Requirement:
Arrange the rows below as a Markdown table with the columns Row Number and Content, numbering each row and omitting blank lines.

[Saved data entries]
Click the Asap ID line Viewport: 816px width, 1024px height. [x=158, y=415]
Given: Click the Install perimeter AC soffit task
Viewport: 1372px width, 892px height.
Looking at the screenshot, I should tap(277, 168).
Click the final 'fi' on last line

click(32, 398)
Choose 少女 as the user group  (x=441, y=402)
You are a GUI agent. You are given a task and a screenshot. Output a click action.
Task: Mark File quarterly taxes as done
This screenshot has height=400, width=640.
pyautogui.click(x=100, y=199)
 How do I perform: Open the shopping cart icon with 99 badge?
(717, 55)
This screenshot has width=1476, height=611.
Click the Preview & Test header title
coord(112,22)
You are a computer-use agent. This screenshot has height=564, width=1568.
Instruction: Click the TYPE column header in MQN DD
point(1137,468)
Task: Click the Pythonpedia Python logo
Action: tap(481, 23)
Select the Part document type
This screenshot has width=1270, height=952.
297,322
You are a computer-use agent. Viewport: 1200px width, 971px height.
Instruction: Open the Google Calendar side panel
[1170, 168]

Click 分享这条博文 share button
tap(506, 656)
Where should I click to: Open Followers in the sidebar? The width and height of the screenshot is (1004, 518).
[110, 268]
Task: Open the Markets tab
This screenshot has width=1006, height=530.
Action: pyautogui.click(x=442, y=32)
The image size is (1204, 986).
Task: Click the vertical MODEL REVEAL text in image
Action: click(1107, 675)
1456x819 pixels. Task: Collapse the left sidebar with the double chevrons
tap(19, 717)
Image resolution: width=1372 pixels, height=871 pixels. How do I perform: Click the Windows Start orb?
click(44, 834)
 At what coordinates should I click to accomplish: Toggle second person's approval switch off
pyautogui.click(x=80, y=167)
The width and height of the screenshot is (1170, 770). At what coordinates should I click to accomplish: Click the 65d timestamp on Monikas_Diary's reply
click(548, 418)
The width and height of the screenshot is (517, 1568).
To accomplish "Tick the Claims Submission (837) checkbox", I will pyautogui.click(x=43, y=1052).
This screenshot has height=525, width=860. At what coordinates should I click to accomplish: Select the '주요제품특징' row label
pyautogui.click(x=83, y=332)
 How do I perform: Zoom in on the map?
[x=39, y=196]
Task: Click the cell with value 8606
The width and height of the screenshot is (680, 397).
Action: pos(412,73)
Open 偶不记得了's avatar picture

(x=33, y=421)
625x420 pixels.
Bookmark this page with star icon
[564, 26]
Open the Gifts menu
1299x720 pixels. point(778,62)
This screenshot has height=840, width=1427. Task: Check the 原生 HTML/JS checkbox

Answer:
| Row Number | Content |
|---|---|
| 1 | Click the Asap ID line Viewport: 816px width, 1024px height. [x=158, y=415] |
| 2 | Given: Click the Install perimeter AC soffit task |
| 3 | Viewport: 1372px width, 892px height. |
| 4 | Looking at the screenshot, I should tap(277, 168). |
| 5 | Click the final 'fi' on last line |
| 6 | click(32, 398) |
| 7 | Choose 少女 as the user group  (x=441, y=402) |
| 8 | You are a GUI agent. You are given a task and a screenshot. Output a click action. |
| 9 | Task: Mark File quarterly taxes as done |
| 10 | This screenshot has height=400, width=640. |
| 11 | pyautogui.click(x=100, y=199) |
| 12 |  How do I perform: Open the shopping cart icon with 99 badge? |
| 13 | (717, 55) |
| 14 | This screenshot has width=1476, height=611. |
| 15 | Click the Preview & Test header title |
| 16 | coord(112,22) |
| 17 | You are a computer-use agent. This screenshot has height=564, width=1568. |
| 18 | Instruction: Click the TYPE column header in MQN DD |
| 19 | point(1137,468) |
| 20 | Task: Click the Pythonpedia Python logo |
| 21 | Action: tap(481, 23) |
| 22 | Select the Part document type |
| 23 | This screenshot has width=1270, height=952. |
| 24 | 297,322 |
| 25 | You are a computer-use agent. Viewport: 1200px width, 971px height. |
| 26 | Instruction: Open the Google Calendar side panel |
| 27 | [1170, 168] |
| 28 | Click 分享这条博文 share button |
| 29 | tap(506, 656) |
| 30 | Where should I click to: Open Followers in the sidebar? The width and height of the screenshot is (1004, 518). |
| 31 | [110, 268] |
| 32 | Task: Open the Markets tab |
| 33 | This screenshot has width=1006, height=530. |
| 34 | Action: pyautogui.click(x=442, y=32) |
| 35 | The image size is (1204, 986). |
| 36 | Task: Click the vertical MODEL REVEAL text in image |
| 37 | Action: click(1107, 675) |
| 38 | 1456x819 pixels. Task: Collapse the left sidebar with the double chevrons |
| 39 | tap(19, 717) |
| 40 | Image resolution: width=1372 pixels, height=871 pixels. How do I perform: Click the Windows Start orb? |
| 41 | click(44, 834) |
| 42 |  At what coordinates should I click to accomplish: Toggle second person's approval switch off |
| 43 | pyautogui.click(x=80, y=167) |
| 44 | The width and height of the screenshot is (1170, 770). At what coordinates should I click to accomplish: Click the 65d timestamp on Monikas_Diary's reply |
| 45 | click(548, 418) |
| 46 | The width and height of the screenshot is (517, 1568). |
| 47 | To accomplish "Tick the Claims Submission (837) checkbox", I will pyautogui.click(x=43, y=1052). |
| 48 | This screenshot has height=525, width=860. At what coordinates should I click to accomplish: Select the '주요제품특징' row label |
| 49 | pyautogui.click(x=83, y=332) |
| 50 |  How do I perform: Zoom in on the map? |
| 51 | [x=39, y=196] |
| 52 | Task: Click the cell with value 8606 |
| 53 | The width and height of the screenshot is (680, 397). |
| 54 | Action: pos(412,73) |
| 55 | Open 偶不记得了's avatar picture |
| 56 | (x=33, y=421) |
| 57 | 625x420 pixels. |
| 58 | Bookmark this page with star icon |
| 59 | [564, 26] |
| 60 | Open the Gifts menu |
| 61 | 1299x720 pixels. point(778,62) |
| 62 | This screenshot has height=840, width=1427. Task: Check the 原生 HTML/JS checkbox |